> Information:
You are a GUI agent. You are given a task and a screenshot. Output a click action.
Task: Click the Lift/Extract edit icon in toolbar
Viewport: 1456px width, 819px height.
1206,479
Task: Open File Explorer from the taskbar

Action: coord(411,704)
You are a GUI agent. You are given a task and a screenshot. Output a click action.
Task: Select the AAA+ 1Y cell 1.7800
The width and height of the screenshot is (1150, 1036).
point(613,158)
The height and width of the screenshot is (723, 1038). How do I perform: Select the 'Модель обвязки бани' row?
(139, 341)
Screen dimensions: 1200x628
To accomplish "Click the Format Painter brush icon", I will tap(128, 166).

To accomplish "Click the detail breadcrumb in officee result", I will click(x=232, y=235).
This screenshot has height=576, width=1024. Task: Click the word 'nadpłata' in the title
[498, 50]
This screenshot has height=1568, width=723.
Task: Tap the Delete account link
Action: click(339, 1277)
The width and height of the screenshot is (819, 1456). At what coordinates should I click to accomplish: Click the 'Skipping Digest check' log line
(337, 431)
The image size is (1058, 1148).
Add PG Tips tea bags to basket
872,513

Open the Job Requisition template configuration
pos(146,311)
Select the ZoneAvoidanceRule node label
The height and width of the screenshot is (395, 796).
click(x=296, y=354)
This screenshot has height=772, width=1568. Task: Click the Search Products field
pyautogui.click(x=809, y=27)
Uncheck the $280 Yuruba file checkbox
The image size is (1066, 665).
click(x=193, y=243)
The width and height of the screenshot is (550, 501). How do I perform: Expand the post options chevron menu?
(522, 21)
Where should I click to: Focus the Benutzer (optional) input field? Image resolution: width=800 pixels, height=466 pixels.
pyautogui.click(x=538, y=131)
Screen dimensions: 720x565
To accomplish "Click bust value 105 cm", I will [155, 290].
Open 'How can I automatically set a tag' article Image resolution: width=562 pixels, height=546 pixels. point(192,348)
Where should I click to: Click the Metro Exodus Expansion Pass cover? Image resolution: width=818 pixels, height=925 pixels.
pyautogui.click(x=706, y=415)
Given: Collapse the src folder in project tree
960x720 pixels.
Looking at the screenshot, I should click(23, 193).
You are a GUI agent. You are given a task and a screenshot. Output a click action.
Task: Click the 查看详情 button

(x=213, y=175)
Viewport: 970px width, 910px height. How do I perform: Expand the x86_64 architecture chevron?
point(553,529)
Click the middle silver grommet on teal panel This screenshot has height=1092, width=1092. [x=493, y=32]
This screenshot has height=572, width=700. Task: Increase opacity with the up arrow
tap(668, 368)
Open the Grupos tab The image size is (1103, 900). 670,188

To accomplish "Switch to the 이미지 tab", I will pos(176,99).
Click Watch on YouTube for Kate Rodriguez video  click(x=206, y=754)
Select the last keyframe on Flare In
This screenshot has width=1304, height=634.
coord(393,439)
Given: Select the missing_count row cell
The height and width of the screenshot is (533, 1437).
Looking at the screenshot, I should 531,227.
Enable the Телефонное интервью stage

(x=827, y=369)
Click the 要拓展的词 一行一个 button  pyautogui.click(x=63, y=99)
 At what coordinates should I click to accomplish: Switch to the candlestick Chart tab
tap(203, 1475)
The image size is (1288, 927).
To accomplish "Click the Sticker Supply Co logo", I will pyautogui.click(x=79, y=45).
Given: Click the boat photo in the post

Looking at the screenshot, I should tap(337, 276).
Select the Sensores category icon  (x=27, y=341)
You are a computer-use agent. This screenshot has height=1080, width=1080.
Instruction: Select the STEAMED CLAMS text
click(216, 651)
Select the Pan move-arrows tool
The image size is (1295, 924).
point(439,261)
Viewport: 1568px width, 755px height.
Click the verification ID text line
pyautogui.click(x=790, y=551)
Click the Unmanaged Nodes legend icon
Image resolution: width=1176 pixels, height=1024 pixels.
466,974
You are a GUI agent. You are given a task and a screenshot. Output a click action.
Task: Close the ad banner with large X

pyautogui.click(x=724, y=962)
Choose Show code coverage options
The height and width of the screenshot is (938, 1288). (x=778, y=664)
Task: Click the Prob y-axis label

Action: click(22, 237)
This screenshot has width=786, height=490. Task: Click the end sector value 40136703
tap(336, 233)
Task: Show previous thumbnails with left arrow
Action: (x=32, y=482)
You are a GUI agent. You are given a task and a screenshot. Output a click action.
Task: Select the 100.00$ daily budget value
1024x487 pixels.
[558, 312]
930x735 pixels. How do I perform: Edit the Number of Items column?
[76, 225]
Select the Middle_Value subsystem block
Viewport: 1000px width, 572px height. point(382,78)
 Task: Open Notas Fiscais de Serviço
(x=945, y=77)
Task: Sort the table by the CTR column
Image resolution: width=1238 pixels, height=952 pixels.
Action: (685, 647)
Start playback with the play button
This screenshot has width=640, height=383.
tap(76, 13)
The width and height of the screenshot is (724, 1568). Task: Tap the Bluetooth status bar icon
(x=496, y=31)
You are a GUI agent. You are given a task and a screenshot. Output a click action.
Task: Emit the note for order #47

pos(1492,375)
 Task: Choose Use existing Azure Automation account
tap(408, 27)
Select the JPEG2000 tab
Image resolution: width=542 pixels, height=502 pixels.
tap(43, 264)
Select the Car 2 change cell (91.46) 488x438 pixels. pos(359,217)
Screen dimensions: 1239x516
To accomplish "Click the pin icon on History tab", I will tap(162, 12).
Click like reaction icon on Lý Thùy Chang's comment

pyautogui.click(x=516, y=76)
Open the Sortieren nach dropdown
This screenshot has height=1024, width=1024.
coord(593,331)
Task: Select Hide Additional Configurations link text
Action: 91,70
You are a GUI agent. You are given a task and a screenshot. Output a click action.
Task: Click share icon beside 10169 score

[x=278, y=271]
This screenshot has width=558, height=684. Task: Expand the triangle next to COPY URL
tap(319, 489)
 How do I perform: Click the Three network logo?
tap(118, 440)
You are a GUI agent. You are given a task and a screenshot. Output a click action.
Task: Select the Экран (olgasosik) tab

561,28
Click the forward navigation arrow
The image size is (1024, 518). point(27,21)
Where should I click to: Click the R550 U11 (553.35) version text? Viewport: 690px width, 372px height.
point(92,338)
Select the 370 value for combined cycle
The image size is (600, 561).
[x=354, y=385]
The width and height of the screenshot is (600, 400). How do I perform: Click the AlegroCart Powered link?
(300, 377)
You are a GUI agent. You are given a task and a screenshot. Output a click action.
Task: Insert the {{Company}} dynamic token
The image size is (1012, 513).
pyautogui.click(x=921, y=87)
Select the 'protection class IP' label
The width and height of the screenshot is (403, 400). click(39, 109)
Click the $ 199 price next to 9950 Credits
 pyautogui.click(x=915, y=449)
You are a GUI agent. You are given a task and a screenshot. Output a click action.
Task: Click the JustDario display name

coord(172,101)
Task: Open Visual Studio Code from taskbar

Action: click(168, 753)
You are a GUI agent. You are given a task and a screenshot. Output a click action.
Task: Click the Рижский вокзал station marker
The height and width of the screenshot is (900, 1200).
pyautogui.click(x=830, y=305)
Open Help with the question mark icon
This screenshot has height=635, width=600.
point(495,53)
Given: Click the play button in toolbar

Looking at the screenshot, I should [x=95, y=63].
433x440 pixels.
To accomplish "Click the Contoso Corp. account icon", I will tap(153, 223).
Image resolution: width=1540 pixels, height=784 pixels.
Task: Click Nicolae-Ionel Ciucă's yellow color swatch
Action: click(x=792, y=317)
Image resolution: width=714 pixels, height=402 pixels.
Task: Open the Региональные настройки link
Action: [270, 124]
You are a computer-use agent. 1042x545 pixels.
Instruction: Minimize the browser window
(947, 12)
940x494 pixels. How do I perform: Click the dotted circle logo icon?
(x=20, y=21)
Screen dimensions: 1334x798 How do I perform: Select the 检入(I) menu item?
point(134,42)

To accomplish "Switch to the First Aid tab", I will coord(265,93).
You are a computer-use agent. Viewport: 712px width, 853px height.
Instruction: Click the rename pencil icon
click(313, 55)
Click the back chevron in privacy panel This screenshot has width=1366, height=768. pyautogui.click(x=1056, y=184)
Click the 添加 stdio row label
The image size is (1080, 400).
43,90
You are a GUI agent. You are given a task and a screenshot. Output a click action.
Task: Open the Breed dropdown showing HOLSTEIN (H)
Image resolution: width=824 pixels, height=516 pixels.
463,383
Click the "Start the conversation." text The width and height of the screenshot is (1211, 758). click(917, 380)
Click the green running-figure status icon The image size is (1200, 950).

> What needs to be done: Check each line of the listing above for the string "cell", then give how many lines have it. No other text.

> The completed task: 3